- Born: Oscar Israel Philipp 1882 Wandsbek, Germany
- Died: circa August 31, 1965 (age 77) Geneva, Switzerland
- Citizenship: German English
- Occupation: Metal trader
- Known for: Co-founder of Philipp Brothers
- Spouse: Clarisse Weil
- Children: Elliot Philipp Anthony Bertram Philipp
- Family: Julius Philipp (brother) Martha Bernays (cousin)

= Oscar Philipp =

German-born metal trader who co-founded Philipp Brothers

Oscar Israel Philipp (1882–1965) was a German-born metal trader who co-founded Philipp Brothers.

==Biography==
Oscar Philipp was born to an Orthodox Jewish family in Wandsbek, Germany. He was a cousin to Martha Bernays, the wife of Sigmund Freud. In 1901, his brother, Julius Philipp, founded a small metal trading company in Hamburg, where Oscar worked.
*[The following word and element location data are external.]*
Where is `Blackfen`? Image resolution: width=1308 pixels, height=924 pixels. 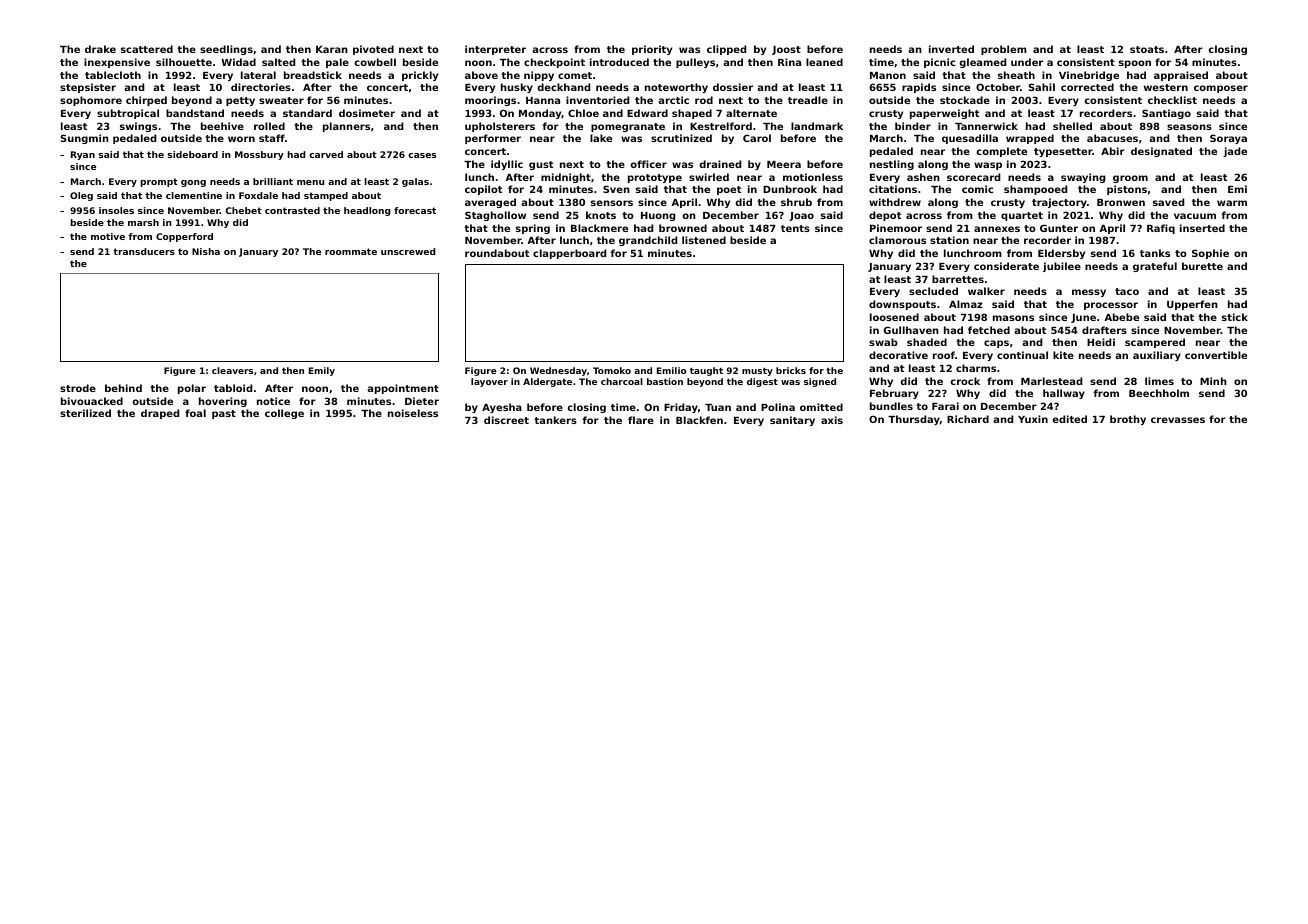 Blackfen is located at coordinates (699, 420).
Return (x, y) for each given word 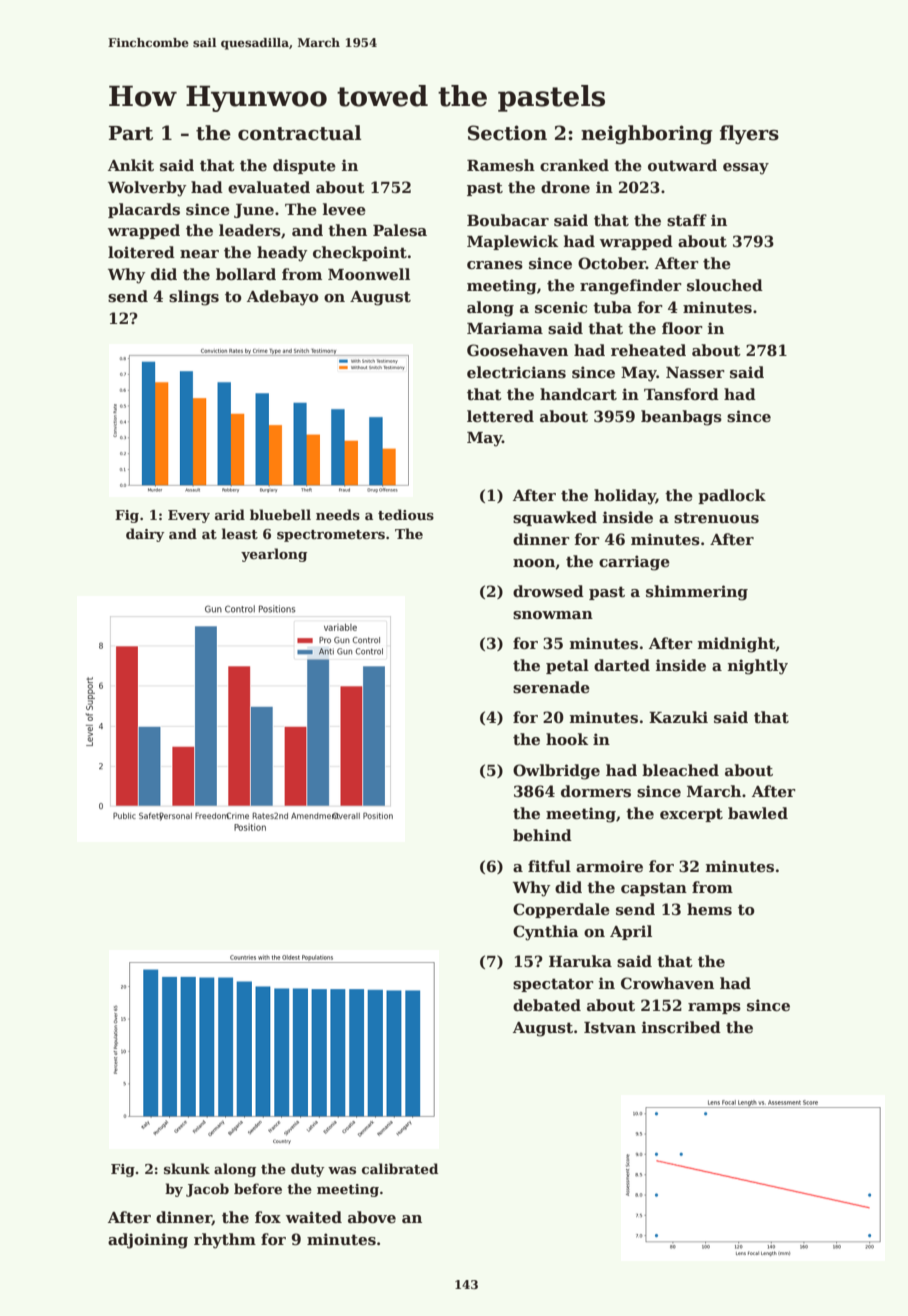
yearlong (274, 555)
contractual (300, 133)
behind (542, 835)
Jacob (207, 1190)
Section (507, 133)
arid (230, 514)
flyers (749, 134)
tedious (406, 514)
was (342, 1170)
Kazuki (678, 717)
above (372, 1217)
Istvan (610, 1028)
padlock (732, 496)
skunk (187, 1168)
In 1909, Oscar Philipp moved to London and established a metal trading company under the name of "Philipp Brothers". Julius continued to run the German operation out of Hamburg. In 1914, with the advent of World War I, Siegfried Bendheim, an apprentice, German citizen, and minor partner in Philipp Brothers, avoided internment by the British government by moving to New York City where he established Philipp Brothers, Inc. Oscar was not affected by the war as he had previously obtained British citizenship. In 1923, another apprentice and second cousin to Bendheim, Siegfried Ullmann, moved to the New York office. In 1934, Julius moved Philipp Brothers' German operations to Amsterdam due to the rise of Nazi Germany and died in the Bergen-Belsen concentration camp in 1944. Philipp handled all contacts with the European market. The New York office eventually became Philipp Brothers headquarters. By the 1950s, Philipp Brothers had become the largest metal trader in the world.

==Philanthropy==
Philipp, a Hebrew scholar, was active in Jewish and Zionist causes. He served as a chairman of the Bachad fellowship, on the executive committee and council of British ORT, as a joint treasurer of Jews' College, as the treasurer of the London Board of Jewish Religious Education, and the founder of the Hebrew Publishing House. He was one of the founders of the Technion University in Haifa and Kibbutz Lavi.

==Personal life==
Phillip was married to Clarisse Weil; they had two sons, obstetrician Elliot Elias Philipp and Anthony Bertram Philipp. He died in Geneva, Switzerland.